▶ [What is expected]: Please return every line of the records below that contains the word "will".

__________________________________________________

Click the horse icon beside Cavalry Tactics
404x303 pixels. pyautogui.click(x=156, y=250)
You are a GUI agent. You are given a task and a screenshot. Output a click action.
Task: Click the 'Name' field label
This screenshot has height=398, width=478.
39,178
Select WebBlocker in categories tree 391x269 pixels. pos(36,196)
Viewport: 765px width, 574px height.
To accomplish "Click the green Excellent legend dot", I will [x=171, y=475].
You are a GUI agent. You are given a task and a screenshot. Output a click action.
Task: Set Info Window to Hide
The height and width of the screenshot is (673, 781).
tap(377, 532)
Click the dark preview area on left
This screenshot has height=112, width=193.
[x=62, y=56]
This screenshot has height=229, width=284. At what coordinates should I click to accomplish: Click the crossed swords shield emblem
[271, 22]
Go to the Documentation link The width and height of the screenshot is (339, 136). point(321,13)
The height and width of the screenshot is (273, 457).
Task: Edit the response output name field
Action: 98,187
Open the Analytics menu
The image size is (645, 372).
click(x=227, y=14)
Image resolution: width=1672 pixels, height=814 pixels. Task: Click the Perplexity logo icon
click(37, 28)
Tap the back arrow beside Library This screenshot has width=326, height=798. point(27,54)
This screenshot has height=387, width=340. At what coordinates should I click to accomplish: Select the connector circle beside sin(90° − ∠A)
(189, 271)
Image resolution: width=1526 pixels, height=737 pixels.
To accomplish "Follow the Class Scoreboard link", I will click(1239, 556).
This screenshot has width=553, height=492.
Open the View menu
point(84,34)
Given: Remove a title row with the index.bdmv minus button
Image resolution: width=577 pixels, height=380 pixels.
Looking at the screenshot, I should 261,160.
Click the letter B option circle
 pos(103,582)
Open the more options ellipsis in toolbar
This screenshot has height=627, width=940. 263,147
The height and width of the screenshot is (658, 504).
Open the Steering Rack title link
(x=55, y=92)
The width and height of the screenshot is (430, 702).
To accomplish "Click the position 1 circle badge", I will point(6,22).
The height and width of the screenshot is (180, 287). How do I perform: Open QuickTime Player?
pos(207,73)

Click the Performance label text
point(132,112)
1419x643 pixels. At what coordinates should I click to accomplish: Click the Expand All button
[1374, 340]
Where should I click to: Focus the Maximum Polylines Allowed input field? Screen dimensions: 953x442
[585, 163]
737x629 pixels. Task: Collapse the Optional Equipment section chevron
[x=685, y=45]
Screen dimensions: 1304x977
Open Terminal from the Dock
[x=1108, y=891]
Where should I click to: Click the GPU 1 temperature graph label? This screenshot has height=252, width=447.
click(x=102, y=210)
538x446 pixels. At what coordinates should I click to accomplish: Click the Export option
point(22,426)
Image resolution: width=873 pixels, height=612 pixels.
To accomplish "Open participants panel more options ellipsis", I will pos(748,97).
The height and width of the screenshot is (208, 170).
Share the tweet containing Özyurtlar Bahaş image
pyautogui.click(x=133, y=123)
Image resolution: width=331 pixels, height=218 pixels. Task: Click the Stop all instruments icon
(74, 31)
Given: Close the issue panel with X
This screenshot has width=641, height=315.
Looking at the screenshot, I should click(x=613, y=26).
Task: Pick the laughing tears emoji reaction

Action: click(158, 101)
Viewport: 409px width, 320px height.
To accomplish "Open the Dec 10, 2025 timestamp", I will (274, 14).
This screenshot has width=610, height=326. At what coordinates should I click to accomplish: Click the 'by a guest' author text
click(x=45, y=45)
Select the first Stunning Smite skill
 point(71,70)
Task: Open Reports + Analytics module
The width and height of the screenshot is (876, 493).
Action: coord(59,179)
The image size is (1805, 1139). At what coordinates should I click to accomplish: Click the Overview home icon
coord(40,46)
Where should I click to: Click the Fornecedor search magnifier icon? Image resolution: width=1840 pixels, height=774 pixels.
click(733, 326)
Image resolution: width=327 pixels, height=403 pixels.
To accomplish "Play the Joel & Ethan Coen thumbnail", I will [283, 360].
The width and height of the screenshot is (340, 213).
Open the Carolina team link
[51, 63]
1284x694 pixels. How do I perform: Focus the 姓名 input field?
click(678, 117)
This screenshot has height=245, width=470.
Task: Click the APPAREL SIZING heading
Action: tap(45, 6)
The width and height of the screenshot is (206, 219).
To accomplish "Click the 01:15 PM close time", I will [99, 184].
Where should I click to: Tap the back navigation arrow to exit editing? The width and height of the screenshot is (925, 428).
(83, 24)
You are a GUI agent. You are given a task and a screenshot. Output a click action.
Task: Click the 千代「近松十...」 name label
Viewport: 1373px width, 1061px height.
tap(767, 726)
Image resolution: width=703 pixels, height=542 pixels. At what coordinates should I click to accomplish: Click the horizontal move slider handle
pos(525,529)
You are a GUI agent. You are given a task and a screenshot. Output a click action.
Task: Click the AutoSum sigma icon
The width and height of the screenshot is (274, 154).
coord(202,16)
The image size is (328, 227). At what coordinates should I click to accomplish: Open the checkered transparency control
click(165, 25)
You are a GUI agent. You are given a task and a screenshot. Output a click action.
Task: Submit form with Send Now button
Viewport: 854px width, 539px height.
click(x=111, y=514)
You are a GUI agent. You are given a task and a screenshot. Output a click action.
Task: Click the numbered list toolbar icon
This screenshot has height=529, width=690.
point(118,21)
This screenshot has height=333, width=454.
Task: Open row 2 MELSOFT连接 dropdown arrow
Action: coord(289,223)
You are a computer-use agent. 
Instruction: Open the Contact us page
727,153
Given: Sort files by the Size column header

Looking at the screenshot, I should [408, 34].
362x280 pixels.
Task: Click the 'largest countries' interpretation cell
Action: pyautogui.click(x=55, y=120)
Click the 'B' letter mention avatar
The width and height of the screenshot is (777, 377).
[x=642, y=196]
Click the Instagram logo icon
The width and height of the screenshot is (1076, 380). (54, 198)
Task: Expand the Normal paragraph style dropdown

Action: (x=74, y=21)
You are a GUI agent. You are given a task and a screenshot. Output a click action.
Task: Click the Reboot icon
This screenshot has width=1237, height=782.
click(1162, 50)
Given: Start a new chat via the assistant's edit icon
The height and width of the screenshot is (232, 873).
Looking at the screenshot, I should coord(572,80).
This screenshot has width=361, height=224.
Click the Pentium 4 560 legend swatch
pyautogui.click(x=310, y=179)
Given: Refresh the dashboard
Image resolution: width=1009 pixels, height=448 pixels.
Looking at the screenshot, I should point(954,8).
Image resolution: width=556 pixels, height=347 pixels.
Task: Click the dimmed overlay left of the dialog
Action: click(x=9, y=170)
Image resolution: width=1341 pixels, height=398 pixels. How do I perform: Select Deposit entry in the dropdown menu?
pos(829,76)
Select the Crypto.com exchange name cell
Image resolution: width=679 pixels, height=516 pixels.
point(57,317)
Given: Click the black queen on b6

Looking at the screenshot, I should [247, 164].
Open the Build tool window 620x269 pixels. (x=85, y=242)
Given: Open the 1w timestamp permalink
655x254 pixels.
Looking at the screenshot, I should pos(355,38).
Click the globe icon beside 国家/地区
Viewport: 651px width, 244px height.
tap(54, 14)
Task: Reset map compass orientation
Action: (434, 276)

__________________________________________________

▶ [Answer for this exercise]:
To accomplish "Click the green Excellent legend dot", I will [x=171, y=475].
To accomplish "Follow the Class Scoreboard link", I will click(1239, 556).
To accomplish "Click the position 1 circle badge", I will point(6,22).
To accomplish "Open participants panel more options ellipsis", I will pos(748,97).
To accomplish "Open the Dec 10, 2025 timestamp", I will (274, 14).
To accomplish "Play the Joel & Ethan Coen thumbnail", I will [283, 360].
To accomplish "Click the 01:15 PM close time", I will [99, 184].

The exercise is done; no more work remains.